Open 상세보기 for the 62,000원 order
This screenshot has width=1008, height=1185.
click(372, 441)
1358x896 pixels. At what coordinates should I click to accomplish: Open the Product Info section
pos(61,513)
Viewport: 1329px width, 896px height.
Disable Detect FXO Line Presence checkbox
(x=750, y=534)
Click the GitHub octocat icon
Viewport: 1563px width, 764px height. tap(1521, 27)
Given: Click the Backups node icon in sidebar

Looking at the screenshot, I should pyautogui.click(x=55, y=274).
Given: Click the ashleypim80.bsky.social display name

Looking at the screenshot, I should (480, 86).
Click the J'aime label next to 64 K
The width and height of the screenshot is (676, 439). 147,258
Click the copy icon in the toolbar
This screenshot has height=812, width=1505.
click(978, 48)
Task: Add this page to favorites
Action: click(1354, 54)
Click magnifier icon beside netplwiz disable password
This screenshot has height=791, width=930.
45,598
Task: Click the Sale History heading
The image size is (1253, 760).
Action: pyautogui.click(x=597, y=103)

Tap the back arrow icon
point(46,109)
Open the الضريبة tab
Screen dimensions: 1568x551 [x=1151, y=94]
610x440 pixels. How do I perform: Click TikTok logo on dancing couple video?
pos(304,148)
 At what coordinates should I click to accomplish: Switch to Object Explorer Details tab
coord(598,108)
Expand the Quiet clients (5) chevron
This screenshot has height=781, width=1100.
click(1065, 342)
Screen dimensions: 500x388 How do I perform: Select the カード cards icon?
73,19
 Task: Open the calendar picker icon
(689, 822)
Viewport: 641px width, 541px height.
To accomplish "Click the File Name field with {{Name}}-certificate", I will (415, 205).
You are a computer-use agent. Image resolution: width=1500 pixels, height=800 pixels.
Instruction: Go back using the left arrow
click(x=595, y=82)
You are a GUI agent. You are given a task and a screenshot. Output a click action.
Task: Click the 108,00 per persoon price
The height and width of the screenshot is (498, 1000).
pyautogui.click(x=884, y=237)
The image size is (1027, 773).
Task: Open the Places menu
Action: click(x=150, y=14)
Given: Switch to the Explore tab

THE PROBLEM
Give the lines above as a JSON list of strings, with one string for each line and the blank lines left out.

RESULT
[
  "Open 상세보기 for the 62,000원 order",
  "This screenshot has width=1008, height=1185.",
  "click(372, 441)",
  "1358x896 pixels. At what coordinates should I click to accomplish: Open the Product Info section",
  "pos(61,513)",
  "Viewport: 1329px width, 896px height.",
  "Disable Detect FXO Line Presence checkbox",
  "(x=750, y=534)",
  "Click the GitHub octocat icon",
  "Viewport: 1563px width, 764px height. tap(1521, 27)",
  "Given: Click the Backups node icon in sidebar",
  "Looking at the screenshot, I should pyautogui.click(x=55, y=274).",
  "Given: Click the ashleypim80.bsky.social display name",
  "Looking at the screenshot, I should (480, 86).",
  "Click the J'aime label next to 64 K",
  "The width and height of the screenshot is (676, 439). 147,258",
  "Click the copy icon in the toolbar",
  "This screenshot has height=812, width=1505.",
  "click(978, 48)",
  "Task: Add this page to favorites",
  "Action: click(1354, 54)",
  "Click magnifier icon beside netplwiz disable password",
  "This screenshot has height=791, width=930.",
  "45,598",
  "Task: Click the Sale History heading",
  "The image size is (1253, 760).",
  "Action: pyautogui.click(x=597, y=103)",
  "Tap the back arrow icon",
  "point(46,109)",
  "Open the الضريبة tab",
  "Screen dimensions: 1568x551 [x=1151, y=94]",
  "610x440 pixels. How do I perform: Click TikTok logo on dancing couple video?",
  "pos(304,148)",
  " At what coordinates should I click to accomplish: Switch to Object Explorer Details tab",
  "coord(598,108)",
  "Expand the Quiet clients (5) chevron",
  "This screenshot has height=781, width=1100.",
  "click(1065, 342)",
  "Screen dimensions: 500x388 How do I perform: Select the カード cards icon?",
  "73,19",
  " Task: Open the calendar picker icon",
  "(689, 822)",
  "Viewport: 641px width, 541px height.",
  "To accomplish \"Click the File Name field with {{Name}}-certificate\", I will (415, 205).",
  "You are a computer-use agent. Image resolution: width=1500 pixels, height=800 pixels.",
  "Instruction: Go back using the left arrow",
  "click(x=595, y=82)",
  "You are a GUI agent. You are given a task and a screenshot. Output a click action.",
  "Task: Click the 108,00 per persoon price",
  "The height and width of the screenshot is (498, 1000).",
  "pyautogui.click(x=884, y=237)",
  "The image size is (1027, 773).",
  "Task: Open the Places menu",
  "Action: click(x=150, y=14)",
  "Given: Switch to the Explore tab"
]